Outra solução assistencial que poderia tranquilamente ter surgido dos hospitais tendo como diferencial sua reputação institucional, são as clínicas ambulatoriais com exames simples. Elas se proliferaram por algumas grandes cidades, se consolidando rapidamente como solução parcial ambulatorial para aqueles que não têm mais plano de saúde. Mais uma vez, os hospitais foram silenciosamente e rapidamente comidos pelas beiradas.

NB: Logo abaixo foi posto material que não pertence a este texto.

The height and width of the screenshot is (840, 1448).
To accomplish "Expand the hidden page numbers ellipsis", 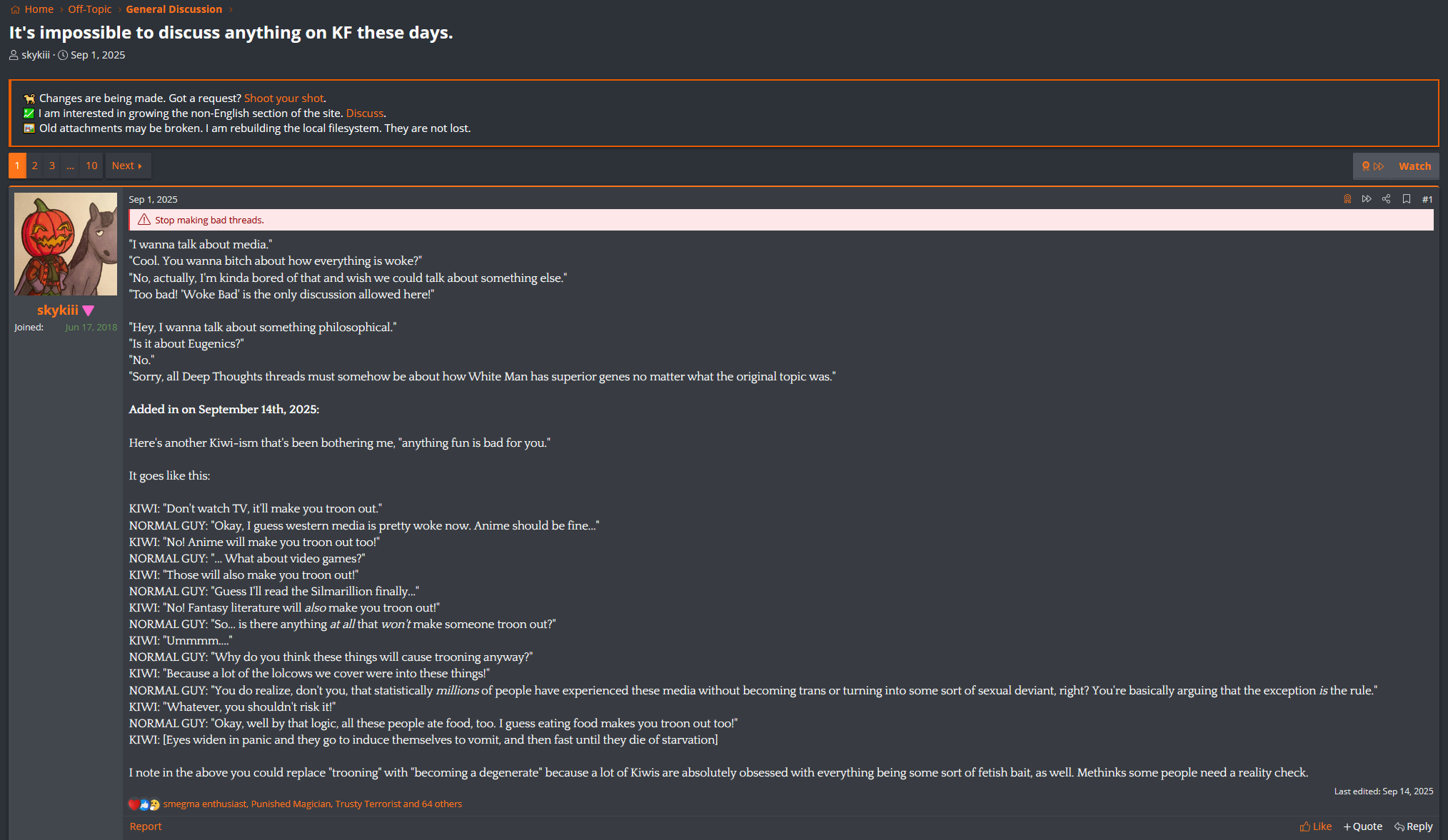I will (70, 166).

Parecem ter perdido a grande oportunidade de oferecer soluções nesta linha, se posicionando de forma diferenciada daquelas que surgiram, em função de suas reputações já existentes.

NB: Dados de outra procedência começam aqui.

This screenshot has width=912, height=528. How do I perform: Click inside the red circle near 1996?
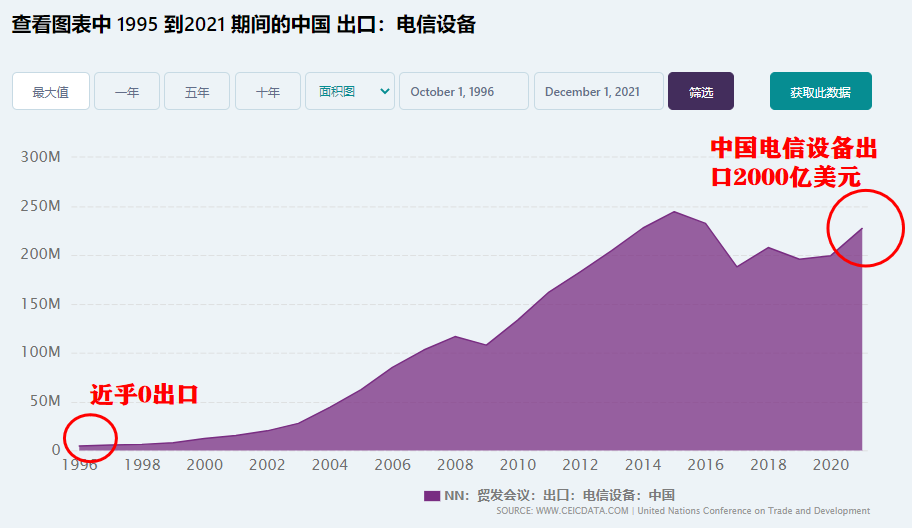click(x=84, y=437)
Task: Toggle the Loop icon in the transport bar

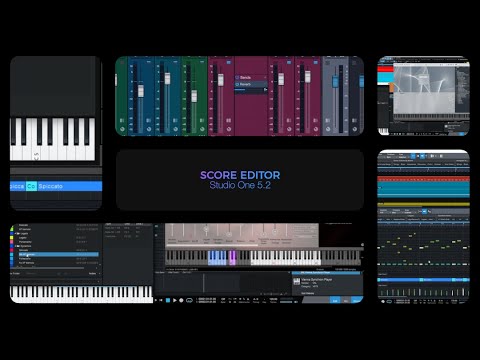Action: (189, 300)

Se de um lado temos um movimento de fragmentação do mastodonte hospital geral em unidades potencialmente mais leves e eficientes, de outro existe uma ameaça interna aos próprios hospitais. Refiro-me à forma como se gere, ou melhor NÃO se gere, o corpo clínico. O maior desafio dos hospitais para os próximos anos não está mais na gestão do negócio, mas sim na gestão da assistência. E, por falar em gestão da assistência, estamos falando em primeiríssimo lugar na gestão de corpo clínico. Indo direto ao ponto, a imensa maioria dos hospitais não está capacitada para responder as demandas das empresas quanto às simples perguntas feita no inicio deste texto: quais os melhores hospitais e baseado no que são melhores? Muito pelo contrário, todos têm na ponta da língua que seu foco estratégico está em especialidades como ortopedia, cardiologia, oncologia e neurologia. Faltou apenas combinarem com todos os outros “os alemães” que escolheram a mesmíssima estratégia.

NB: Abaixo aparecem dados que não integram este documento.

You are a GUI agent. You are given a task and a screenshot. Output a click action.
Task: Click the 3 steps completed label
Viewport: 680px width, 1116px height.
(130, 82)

O modelo de remuneração baseado em volume atrelado ao corporativismo médico se traduz numa equação falida com os ingredientes perfeitos da bomba relógio que os hospitais insistem em não desarmar. Afinal, de um lado há o modelo de remuneração que não mede, reconhece e valoriza a melhor assistência. De outro lado há a dificuldade colossal de conscientizar e comprometer os seus pares médicos. Estes fatores levam a alta administração e a direção médica a evitar encarar de frente este imenso desafio que no final do dia – não se iludam – representam simplesmente o kit de sobrevivência destas instituições.

As áreas comerciais de hospitais simplesmente não conseguem construir propostas de valor visando sua diferenciação e eventual redirecionamento estratégico, pois as áreas médicas não fazem o que precisa ser feito. Falam línguas distintas e, por não se comunicarem e integrarem, perdem tempo precioso. Perdem tempo de vida.

Curioso ver, porém, que parece existir luz no final do túnel para alguns poucos. Vide o exemplo de hospitais que enquanto clientes mudaram a sua abordagem em relação à gestão de saúde de seus colaboradores. E, ato contínuo, a partir de suas próprias experiências construíram soluções assistenciais… repito, assistenciais, para as empresas contratantes.

Há mais de dois anos o Hospital Mãe de Deus, em Porto Alegre, desenvolveu e implantou um projeto nesta linha. Recentemente o Hospital Sírio Libanês criou soluções de atenção primária para as empresas que contratam planos de saúde. O Hospital Israelita Albert Einstein, por uma outra rota, caminha nesta mesma direção de construir proposta de valor para as empresas contratantes. A Rede Mater Dei, por sua vez, também já adota seu projeto próprio de Saúde Corporativa.

Resumindo, entenderam, com a própria dor, a necessidade de se tratar primeiro para depois contribuir para o tratamento dos demais. Entenderam que a solução de custos passa em primeiro lugar por uma solução assistencial. Entenderam que o caminho é tratar das causas e não dos sintomas. Entenderam, por fim, que o hospital não precisa ficar restrito às amarras de sua estrutura física e que existe uma enorme oportunidade na sua reconstrução a partir de um posicionamento disruptivo.